But after the first day’s deliberations at Purple Reign, the world’s first interdisciplinary academic conference on the legendary musician’s life and legacy, Tom’s completely sold.

He’s not alone. More than 60 researchers presented their findings on everything from Prince’s hit records to his high heels over two densely-packed days and nights of deliberations. Even Dez Dickerson, Prince’s one-time lead guitarist from The Revolution, rocked up and sprinkled purple stardust over the event, jointly hosted by University of Salford and Middle Tennessee State University.

Eyebrows are often raised when pop culture phenomena, be they musicians or TV series, attract critical scrutiny. People may scoff at the idea of a group of indulged academics squandering bloated expense budgets on pet pursuits. But in the coffee breaks as we exchanged email addresses, it was clear how many had crossed the globe at their own expense.

As an undergraduate student back in the 1980s, I made the controversial decision to do my dissertation on the pop star Prince.

While my classmates pondered pressing questions of political economy, media ethics and regulation, I burnt the midnight oil wearing out VHS tapes of Purple Rain. A part-time MA and PhD on the star followed, done in the evenings and weekends while juggling work and toddlers.

Prince offered me a lifeline

Why put myself through this?
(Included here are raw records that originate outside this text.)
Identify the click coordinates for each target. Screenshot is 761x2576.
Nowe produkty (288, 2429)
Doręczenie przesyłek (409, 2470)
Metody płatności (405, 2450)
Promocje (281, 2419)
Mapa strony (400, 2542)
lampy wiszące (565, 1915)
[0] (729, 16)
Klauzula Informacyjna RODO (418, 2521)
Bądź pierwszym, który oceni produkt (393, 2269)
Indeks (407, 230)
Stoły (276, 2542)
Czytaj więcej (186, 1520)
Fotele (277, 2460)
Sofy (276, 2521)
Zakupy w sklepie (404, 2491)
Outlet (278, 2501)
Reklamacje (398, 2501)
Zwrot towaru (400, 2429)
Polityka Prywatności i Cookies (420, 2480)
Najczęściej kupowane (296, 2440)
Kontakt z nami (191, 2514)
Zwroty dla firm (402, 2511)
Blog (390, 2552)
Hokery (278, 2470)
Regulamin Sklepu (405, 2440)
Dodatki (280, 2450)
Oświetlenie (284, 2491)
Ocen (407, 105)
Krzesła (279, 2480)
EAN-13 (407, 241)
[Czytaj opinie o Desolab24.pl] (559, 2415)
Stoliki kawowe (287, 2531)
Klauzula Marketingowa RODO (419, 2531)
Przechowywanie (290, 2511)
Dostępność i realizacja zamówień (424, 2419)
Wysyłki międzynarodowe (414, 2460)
Because as a young working class female growing up in a depressed northern town, Prince offered a lifeline; the inspiration to crash through any barriers. His own inauspicious and troubled background is a masterclass in overcoming racism, trauma and bullying over his height to achieve success. 

I spoke to many others who, like me, struggled to find academic publishers willing to make their scholarship permanent. Yet their work is no less empirically rich, methodologically-sound or relevant than studies of Mozart. Their interrogations spanned musicology, philosophy, psychoanalysis, visual culture, gender, ethnicity and sexuality.
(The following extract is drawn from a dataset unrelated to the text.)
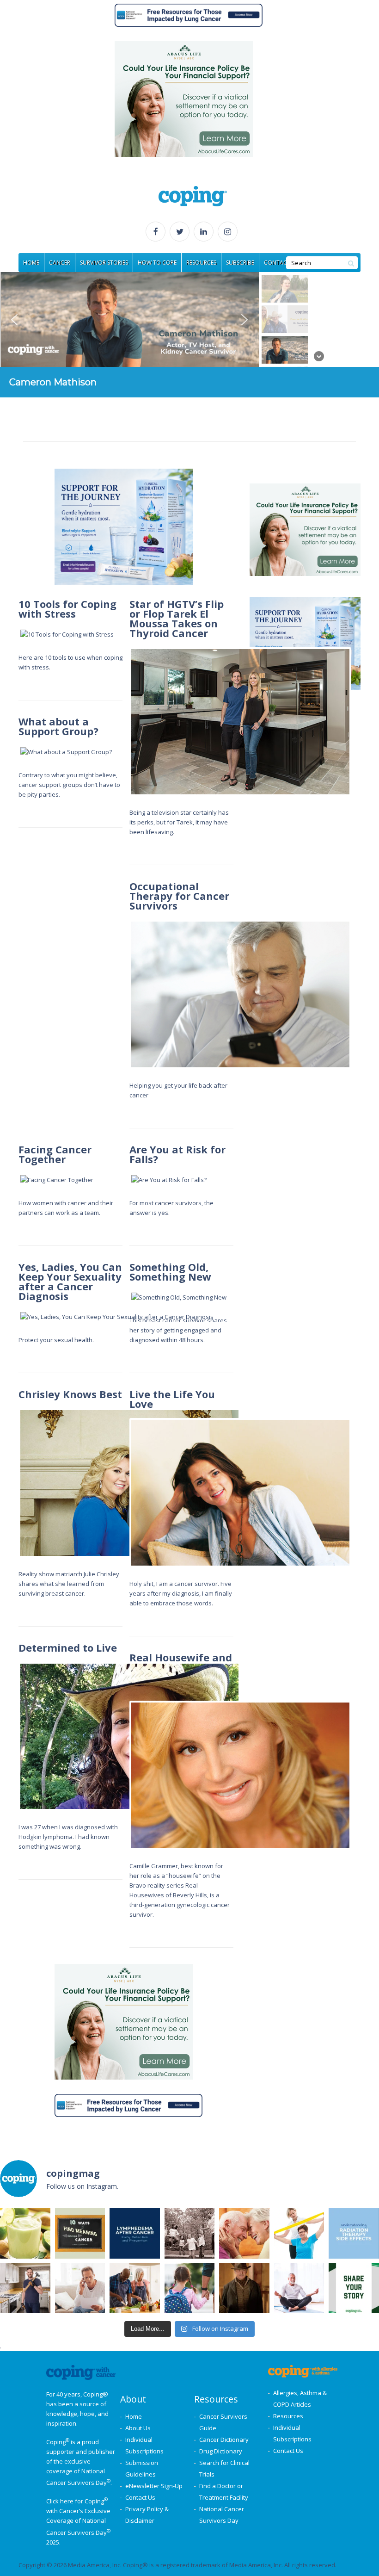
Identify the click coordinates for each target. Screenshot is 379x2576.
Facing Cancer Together (55, 1154)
The topics were tangible, not esoteric: His connections with black labour activism and the radical tradition were under the spotlight. His battles with the corporate music megaliths in the 1990s, which he won by dropping his name for an unpronounceable symbol, provided rich insight into commercial law. It wasn’t sycophantic hero-worship: serious questions were addressed, especially regarding homosexuality and misogyny.
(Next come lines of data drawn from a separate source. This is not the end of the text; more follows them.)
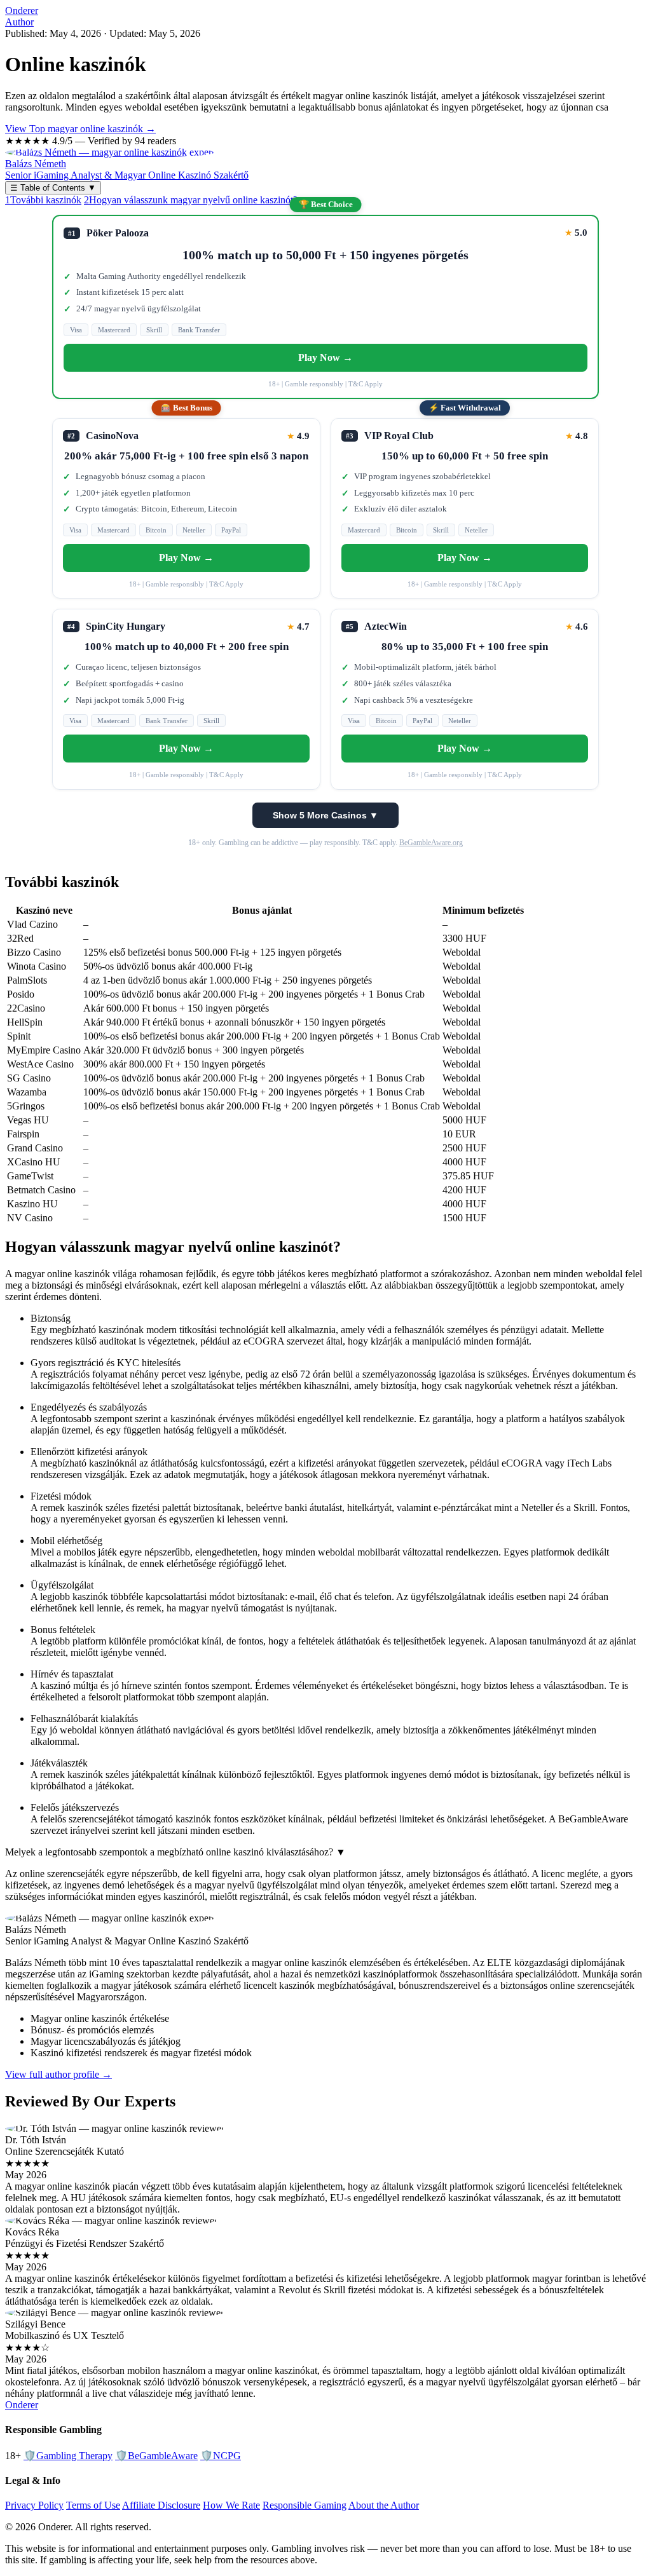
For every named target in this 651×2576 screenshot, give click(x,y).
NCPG (220, 2455)
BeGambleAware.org (431, 842)
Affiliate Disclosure (161, 2505)
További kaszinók (43, 199)
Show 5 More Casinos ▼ (325, 815)
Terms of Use (93, 2505)
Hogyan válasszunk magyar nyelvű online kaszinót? (191, 199)
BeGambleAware (156, 2455)
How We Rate (231, 2505)
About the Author (383, 2505)
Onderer (21, 10)
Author (19, 22)
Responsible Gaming (304, 2505)
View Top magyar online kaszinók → (80, 128)
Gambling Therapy (68, 2455)
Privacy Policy (34, 2505)
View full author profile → (58, 2074)
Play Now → (325, 357)
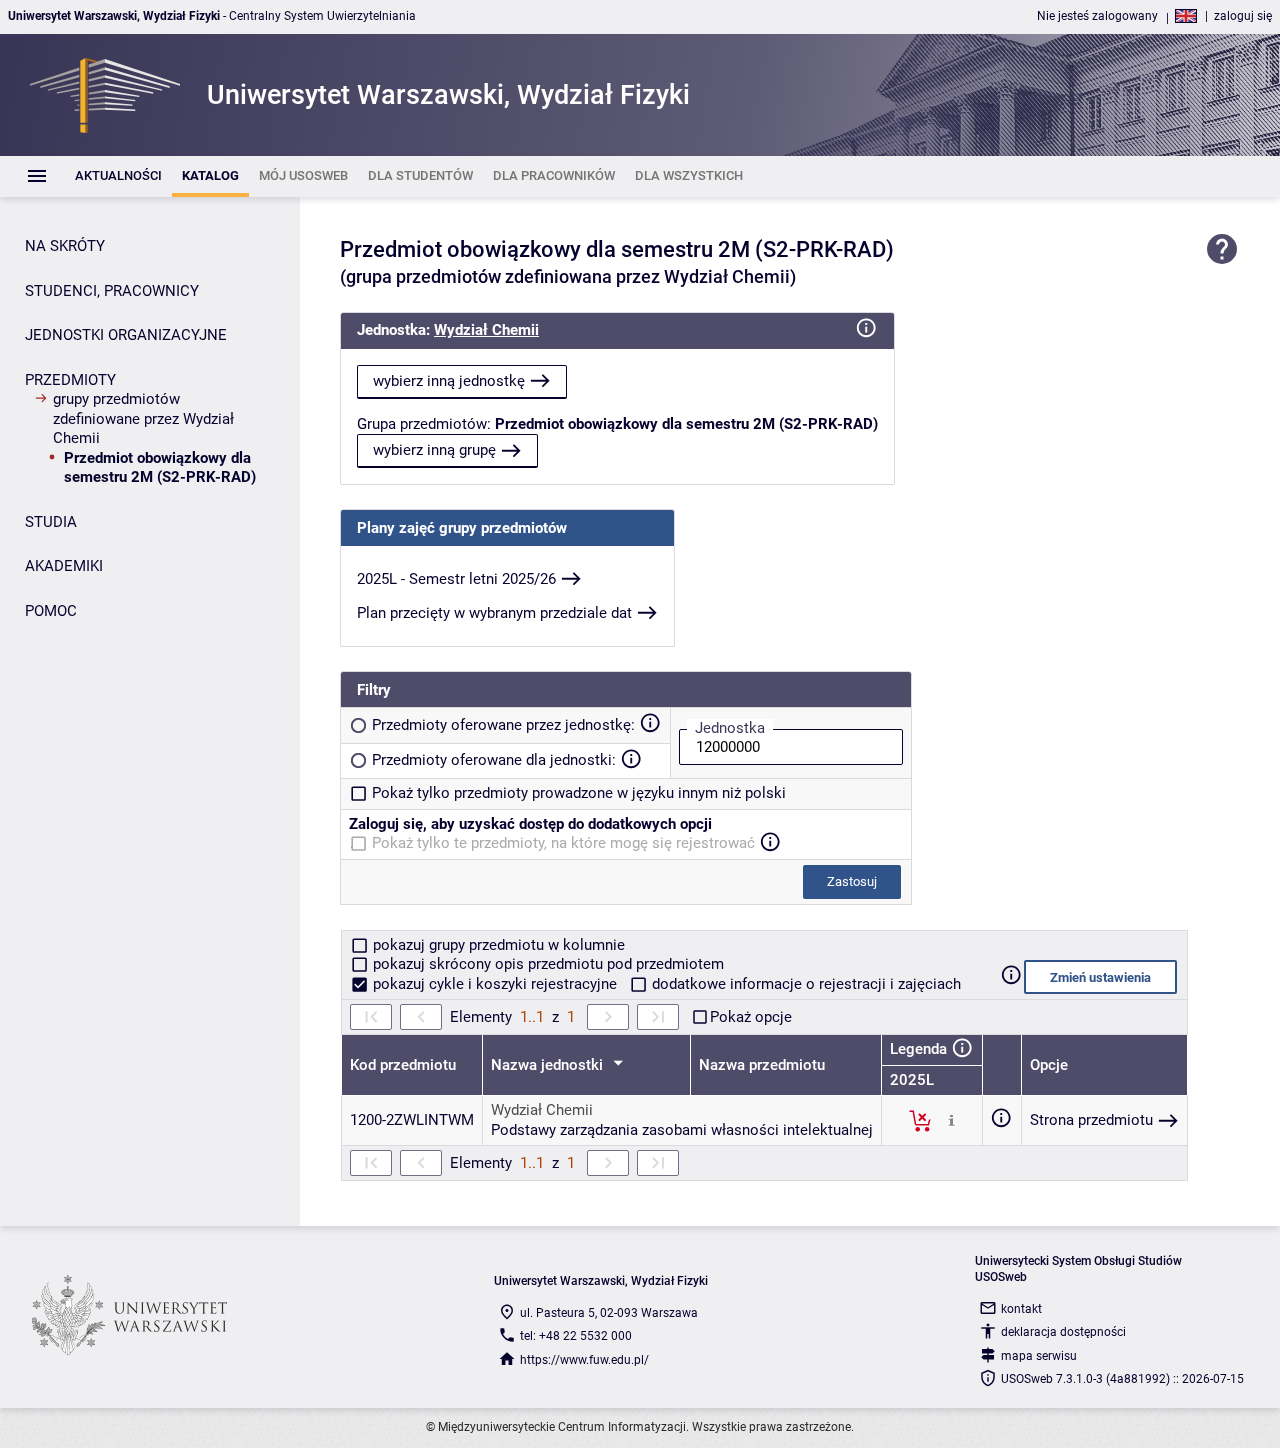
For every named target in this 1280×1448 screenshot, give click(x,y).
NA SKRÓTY (65, 246)
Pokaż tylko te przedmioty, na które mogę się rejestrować (563, 843)
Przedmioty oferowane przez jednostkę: (503, 725)
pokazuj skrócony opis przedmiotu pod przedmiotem (546, 964)
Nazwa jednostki (549, 1065)
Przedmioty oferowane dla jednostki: (494, 760)
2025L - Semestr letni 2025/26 (456, 579)
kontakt (1021, 1309)
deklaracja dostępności (1063, 1332)
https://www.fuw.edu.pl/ (584, 1360)
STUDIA (51, 522)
I was also struck by how diverse and global the delegate list is. Ivy League scholars mingled with fans and rock stars. One man, James, visited from the USA to proffer perspectives from African studies, rather than the privileged white Western discourses that dominate student reading lists here in the UK.

I also met scholars from Russia and Poland: “Imagine listening to Prince under Putin? You cannot begin to image how much we feel personally liberated by his music.”

PhD student Scarlett, accompanied by her super-fan dad, spoke personally about how Prince taught men to value women as equals and helped her father know how to equip her with life skills as a young teenager.

No 'easy options'

The ubiquity and popularity of stars such as Bowie, Beyoncé and Kanye can tell us much about everything from death to digital technology.

But the biggest value of these gatherings is the way they challenge the status quo of academic ‘value’. To dismiss pop culture phenomena as less worthy or ‘important’ is to totally miss the fact that higher education is meant to be more inclusive than ever.

Indeed, an oversubscribed black feminist course on the politics of Beyoncé was cancelled at Rutgers University in the US because it was so popular it threatened other modules.

Yet this was no ‘easy option’ – it centred on the complex theories of Foucault and Deleuze, although, unlike some courses, it made those critical studies relevant to the lived experiences of the participants, be they black and/or working class.

Interrogating these objects of study exposes outdated, outmoded and elitist academic discourses which exclude a diversity of voices. They serve as a wake-up call to outmoded higher education structures, syllabi and research funding barriers.

As buildings across the city were lit up in the late icon’s signature colour, we held silences in tribute to fellow music fans who lost the lives at Manchester Arena, a venue Prince loved. The music research beat must go on.